Text
========

Updated on 17 Apr 2024 7 min read

Businesses across the globe are embarking on their digital transformation journeys to adapt to the constantly changing market dynamics and stay competitive. But a successful digital transformation journey is more than just adopting new tools and technologies. It requires a major shift in the organization’s operational practices. 

After all, at the heart of every business are its operations. To unlock the full potential of digital transformation initiatives, you must first implement operational transformation correctly. 

Let’s delve into how organizations can digitize and optimize their operations to achieve.

Understanding Operational Transformation in the digital transformation era:

Operational transformation is modernizing, re-imagining, and transforming core operations in an organization to boost technological innovation, improve customer satisfaction, and increase margins. Implementing operational transformation in the right way can help organizations unlock the full potential of their operations and add agility to processes. 

According to a report by McKinsey, digital transformation efforts fail almost 70 percent of the time. One of the major reasons behind it is that operational transformation either gets neglected or is never a part of the digitalization strategy.

========

Data
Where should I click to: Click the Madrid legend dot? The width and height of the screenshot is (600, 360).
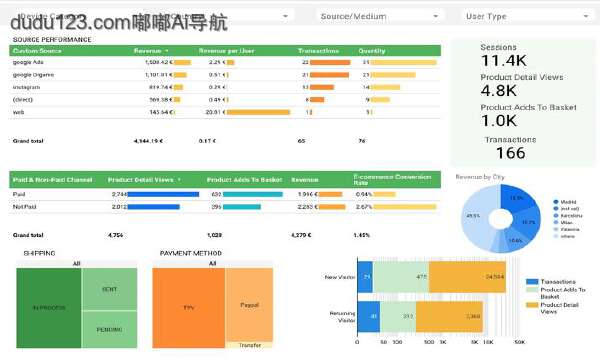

========

Tasks for this exercise
a – According to the McKinsey report cited in the text on operational transformation, how often do digital transformation efforts fail?
b – Write the next few sentences of the text on operational transformation, picking up right after its last sentence.

Written answers
a – Almost 70 percent of the time.

b –
With so much focus on buying software or building solutions to add more capabilities to ERP, CRM, and data analytics processes, operational-level applications get ignored because IT doesn’t see them as a priority. 

Key drivers of Operational transformation:

But the fact is – Successful digital transformation can only be achieved through successful operational transformation.

As a crucial component of every digital transformation strategy, here are the key drivers of operational transformation. 

A Messy Middle - Internal Business Operations

The messy middle is everything present in the middle of CRM and ERP systems, including internal processes like product management, HR, and general company operations.

With a lack of uniformity and consistency, the messy middle is full of numerous disparate applications, which take up more time than they can save. There could be small pockets of productivity, but mostly the messy middle has delays, inconsistencies, and inefficiencies. 

With a unified operation management platform supported by operational transformation, it's possible to streamline internal operations and, in turn, fix the messy middle. 

Evolving Customer Expectations:

Digitization has also transformed customer habits. Today’s customers expect a seamless omnichannel experience across the board.

According to research, 35 percent of business executives believe digital transformation has helped them meet customer expectations, and 40 percent believe it has helped improve operational efficiency.

But you need to do more than streamline your CRM systems and expect to provide a great customer experience. Streamlining internal operations is important to cater to continuously evolving customer expectations.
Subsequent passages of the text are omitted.